There are so many people who go through fertility, miscarriage or pregnancy troubles and feel like they are alone. We feel a need to pretend that everything is ok. For me, this journey has been one that has lasted about seven years (so far). Over time I have realized that reaching out and befriending someone I know who is also struggling with this can make a difference for both of us. "They" don't tell you how tough it can be. Support is key. No secrets- this is real life and people go through this.
I can remember watching an episode of Sex and the City where Miranda is breastfeeding her new baby, feeling all frazzled while Carrie tries to chat with her about Mr. Big. There she is - the successful lawyer with a lazy ovary, at home with a new baby, with no boyfriend and big nipples. Why is it so hard to keep it together sometimes? Why is it so hard to not be in control? Why is it so hard to say "this is hard"? Ok, so it is a food based blog, but this is life. Let's roll with the punches. What’s that expression with having lemons and making lemonade? Well, you get my point.
Oh and by the way, I had a baby boy and I love him to the moon and back. It was all worth it-every minute.
To honor this womanly struggle I am sharing an updated recipe that I originally posted one year ago- my granola. While at the time I posted it I loved that version, since then I found myself testing new ones. Just like life, this recipe is forever evolving. But this is by far my best version and I’m certain you will agree. So here we are coming full circle through hard work and a recipe makeover, to present to you my Cherry Vanilla Granola.
Why I love this granola recipe:
It is nut free. While I am a nut-a-holic many people around me can’t have. I don’t even miss them here.
It has good for you ingredients like hemp and flaxseed.
It has delicious vanilla and coconut flavor. The coconut flavor can be enhanced more by swapping out the neutral flavored oil for coconut oil.
Cherry Vanilla Granola
Rating: Super fast- just a few minutes, including baking time.
Yield: 3 quarts
Ingredients:
6 cups old fashioned oats (not the quick cooking kind)

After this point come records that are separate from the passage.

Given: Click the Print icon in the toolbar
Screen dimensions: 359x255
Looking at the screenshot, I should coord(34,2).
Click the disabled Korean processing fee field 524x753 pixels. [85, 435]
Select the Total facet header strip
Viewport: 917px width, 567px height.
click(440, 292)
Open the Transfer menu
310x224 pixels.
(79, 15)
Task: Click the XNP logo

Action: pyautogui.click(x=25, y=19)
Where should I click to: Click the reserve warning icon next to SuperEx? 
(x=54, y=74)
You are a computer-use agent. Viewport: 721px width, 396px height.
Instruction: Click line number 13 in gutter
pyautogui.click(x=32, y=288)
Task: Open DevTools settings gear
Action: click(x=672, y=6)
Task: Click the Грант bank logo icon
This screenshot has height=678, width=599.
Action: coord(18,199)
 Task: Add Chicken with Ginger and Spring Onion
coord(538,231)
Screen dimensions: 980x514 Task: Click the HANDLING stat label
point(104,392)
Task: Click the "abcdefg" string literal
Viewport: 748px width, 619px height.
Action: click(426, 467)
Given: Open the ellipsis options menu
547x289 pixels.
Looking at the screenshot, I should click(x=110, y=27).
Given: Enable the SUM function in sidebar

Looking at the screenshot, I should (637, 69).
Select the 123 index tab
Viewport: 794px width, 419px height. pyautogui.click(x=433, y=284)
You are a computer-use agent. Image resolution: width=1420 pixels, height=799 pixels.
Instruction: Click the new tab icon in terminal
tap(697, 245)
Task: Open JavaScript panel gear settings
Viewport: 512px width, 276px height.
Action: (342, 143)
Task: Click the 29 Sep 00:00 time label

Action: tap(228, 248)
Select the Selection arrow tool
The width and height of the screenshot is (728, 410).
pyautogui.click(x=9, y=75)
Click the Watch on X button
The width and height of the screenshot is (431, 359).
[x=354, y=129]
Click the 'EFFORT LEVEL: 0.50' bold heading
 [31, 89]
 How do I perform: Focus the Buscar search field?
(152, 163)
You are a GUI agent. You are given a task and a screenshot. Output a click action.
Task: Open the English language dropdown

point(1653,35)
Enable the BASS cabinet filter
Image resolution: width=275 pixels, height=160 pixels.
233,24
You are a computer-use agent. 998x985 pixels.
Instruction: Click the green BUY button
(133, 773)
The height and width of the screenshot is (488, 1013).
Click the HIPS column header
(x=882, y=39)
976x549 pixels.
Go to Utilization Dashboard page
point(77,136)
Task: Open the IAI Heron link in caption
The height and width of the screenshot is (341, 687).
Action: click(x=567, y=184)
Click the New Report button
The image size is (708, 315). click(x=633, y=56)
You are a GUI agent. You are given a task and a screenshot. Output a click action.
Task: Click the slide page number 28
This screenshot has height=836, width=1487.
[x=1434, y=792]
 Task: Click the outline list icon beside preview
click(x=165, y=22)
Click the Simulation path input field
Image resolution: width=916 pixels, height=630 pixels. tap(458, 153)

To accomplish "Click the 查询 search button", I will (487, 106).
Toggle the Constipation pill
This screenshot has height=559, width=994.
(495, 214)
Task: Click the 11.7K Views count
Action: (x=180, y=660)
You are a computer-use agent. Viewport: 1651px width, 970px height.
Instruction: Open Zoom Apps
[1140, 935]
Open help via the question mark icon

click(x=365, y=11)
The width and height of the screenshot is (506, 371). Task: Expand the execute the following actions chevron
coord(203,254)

1 cup of unsweetened coconut flakes
1 cup dried cherries
¾ cup shelled sunflower seeds
¼ cup ground flaxseeds
¼ cup hemp seeds
1 teaspoon ground cinnamon
½ teaspoon kosher salt
½ cup pure maple syrup
1/3 cup avocado oil (or other neutral oil – like canola or safflower)
2 tablespoons pure vanilla extract
Directions:
Preheat your oven to 350 degrees (or 325 degrees convection)
In an oversized mixing bowl, place all of your ingredients. With gloved hands mix everything together really well. You want to make sure that all of your dry ingredients have a coating of the oil and maple syrup.
Split your mixture evenly onto two baking sheets. Bake uncovered for 10 minutes, turning the trays from front to back halfway through. Make sure it is completely cool before storing in an airtight container for up to 1 week.